## EXERCISE TASK
Gather every line in the items below that contains the string "username" and copy each one in full. Matching is case-sensitive.

Start of PROVIDED DATA

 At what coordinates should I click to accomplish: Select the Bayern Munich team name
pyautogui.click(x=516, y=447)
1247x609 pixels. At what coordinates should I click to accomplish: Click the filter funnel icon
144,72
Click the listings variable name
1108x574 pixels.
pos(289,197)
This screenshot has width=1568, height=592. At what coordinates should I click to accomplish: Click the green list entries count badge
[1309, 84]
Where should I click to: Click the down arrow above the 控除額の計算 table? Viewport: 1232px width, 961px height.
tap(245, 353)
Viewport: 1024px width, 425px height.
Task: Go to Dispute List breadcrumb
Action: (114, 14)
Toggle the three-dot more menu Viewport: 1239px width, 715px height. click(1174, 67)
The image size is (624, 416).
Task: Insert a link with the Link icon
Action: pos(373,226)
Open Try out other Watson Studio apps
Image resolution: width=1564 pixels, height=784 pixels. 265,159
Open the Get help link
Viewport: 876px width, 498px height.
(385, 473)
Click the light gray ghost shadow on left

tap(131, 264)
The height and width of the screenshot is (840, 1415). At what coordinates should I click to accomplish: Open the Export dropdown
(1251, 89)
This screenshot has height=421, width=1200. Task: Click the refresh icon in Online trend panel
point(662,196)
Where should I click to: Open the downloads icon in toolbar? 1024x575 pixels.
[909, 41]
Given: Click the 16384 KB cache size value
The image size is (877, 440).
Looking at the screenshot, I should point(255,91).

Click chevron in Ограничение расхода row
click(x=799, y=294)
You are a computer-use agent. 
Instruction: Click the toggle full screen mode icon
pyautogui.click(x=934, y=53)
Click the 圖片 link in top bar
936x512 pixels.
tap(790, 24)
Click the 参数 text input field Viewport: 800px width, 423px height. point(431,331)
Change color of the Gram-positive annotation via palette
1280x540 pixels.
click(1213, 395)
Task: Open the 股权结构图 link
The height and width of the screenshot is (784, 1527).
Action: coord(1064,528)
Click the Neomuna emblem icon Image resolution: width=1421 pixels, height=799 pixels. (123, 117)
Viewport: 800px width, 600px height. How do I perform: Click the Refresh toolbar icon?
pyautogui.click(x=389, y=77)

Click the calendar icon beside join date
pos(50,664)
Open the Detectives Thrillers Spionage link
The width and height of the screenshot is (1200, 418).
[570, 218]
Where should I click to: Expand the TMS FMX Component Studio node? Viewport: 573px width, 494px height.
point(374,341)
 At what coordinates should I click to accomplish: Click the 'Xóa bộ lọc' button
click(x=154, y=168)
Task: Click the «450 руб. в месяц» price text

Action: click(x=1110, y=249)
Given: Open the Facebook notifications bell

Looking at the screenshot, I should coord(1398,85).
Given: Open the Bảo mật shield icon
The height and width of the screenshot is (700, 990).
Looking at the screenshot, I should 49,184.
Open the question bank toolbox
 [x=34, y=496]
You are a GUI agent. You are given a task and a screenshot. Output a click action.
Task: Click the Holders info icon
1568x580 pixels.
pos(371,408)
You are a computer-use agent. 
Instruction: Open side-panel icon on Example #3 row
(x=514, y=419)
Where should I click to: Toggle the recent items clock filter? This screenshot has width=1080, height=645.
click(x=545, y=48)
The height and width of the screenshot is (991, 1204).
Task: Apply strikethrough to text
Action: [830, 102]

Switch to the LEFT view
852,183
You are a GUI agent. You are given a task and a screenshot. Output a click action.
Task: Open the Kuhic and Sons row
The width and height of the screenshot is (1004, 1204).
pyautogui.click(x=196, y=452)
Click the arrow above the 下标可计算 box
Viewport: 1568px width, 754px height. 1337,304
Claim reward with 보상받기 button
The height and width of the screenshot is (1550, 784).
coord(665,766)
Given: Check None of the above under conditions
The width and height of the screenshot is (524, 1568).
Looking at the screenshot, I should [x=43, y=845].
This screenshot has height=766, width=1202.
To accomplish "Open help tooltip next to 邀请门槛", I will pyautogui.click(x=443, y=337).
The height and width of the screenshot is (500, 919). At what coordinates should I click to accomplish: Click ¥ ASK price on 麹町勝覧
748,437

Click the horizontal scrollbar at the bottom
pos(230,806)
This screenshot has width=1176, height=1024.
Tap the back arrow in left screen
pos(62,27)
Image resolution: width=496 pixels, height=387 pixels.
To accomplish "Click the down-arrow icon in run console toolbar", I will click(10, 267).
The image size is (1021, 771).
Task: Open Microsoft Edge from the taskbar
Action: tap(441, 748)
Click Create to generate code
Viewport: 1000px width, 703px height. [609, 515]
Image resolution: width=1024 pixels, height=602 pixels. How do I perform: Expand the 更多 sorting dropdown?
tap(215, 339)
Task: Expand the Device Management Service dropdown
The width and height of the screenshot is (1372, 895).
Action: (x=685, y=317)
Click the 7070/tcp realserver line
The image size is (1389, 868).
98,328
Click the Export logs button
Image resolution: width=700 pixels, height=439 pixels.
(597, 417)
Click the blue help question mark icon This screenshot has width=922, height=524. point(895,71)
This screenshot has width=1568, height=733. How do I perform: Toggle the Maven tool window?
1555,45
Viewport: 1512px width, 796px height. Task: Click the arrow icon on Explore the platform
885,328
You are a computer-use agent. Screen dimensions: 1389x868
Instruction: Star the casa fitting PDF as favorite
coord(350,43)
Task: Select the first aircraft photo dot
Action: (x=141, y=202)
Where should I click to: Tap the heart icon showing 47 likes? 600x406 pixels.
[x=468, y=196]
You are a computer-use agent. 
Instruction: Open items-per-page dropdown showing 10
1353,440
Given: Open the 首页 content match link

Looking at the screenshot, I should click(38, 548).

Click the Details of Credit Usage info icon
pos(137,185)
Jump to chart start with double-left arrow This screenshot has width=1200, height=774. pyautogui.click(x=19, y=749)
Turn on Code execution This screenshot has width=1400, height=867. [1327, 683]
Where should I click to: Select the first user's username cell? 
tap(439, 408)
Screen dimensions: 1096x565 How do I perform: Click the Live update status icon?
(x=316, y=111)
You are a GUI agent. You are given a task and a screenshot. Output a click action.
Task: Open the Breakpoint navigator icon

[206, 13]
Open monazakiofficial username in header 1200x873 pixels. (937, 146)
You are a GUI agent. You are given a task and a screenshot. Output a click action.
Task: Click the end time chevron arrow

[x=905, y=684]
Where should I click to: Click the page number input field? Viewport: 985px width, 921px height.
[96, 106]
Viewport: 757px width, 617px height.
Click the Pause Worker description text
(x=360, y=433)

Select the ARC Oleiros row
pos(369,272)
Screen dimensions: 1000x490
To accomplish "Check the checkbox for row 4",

End of PROVIDED DATA

## TASK SOLUTION
Where should I click to: Select the first user's username cell? 
Open monazakiofficial username in header 1200x873 pixels. (937, 146)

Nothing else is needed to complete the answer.